======== Supplied records
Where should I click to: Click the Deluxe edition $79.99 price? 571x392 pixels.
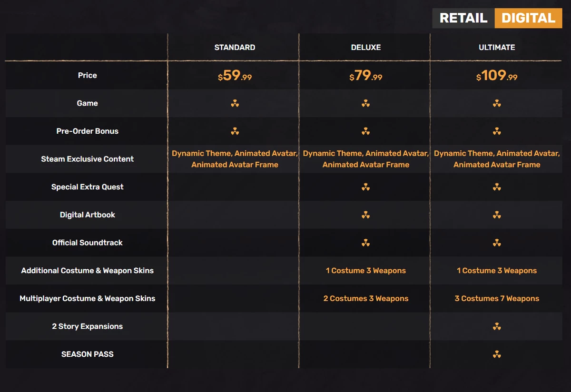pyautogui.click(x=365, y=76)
================
======== Supplied records
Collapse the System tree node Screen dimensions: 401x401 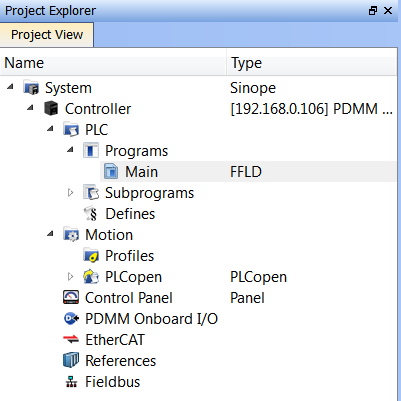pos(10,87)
================
======== Supplied records
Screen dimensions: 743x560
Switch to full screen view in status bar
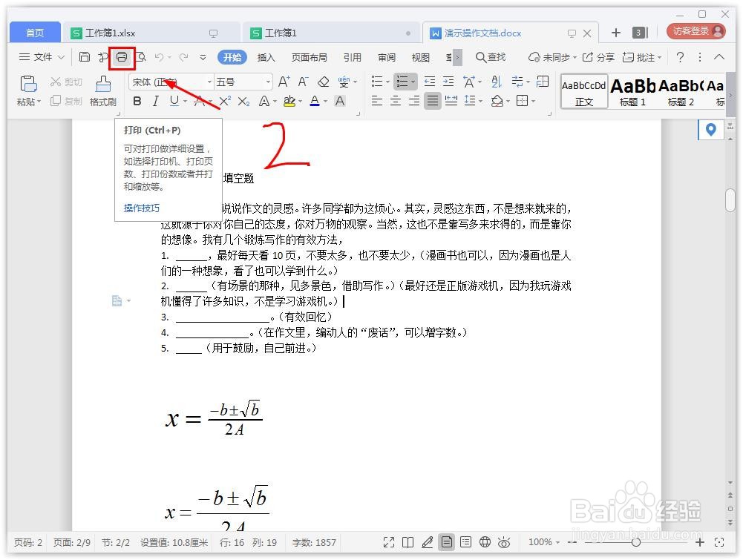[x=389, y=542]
================
▶ [Goal of the exercise]: Put the lines from the one with "Where should I" to the one with "pyautogui.click(x=365, y=76)", inclusive, into a JSON list of strings with one string per line and no blank lines. Leave the pictures out of your answer.

▶ [Full response]:
[
  "Where should I click to: Click the Deluxe edition $79.99 price? 571x392 pixels.",
  "pyautogui.click(x=365, y=76)"
]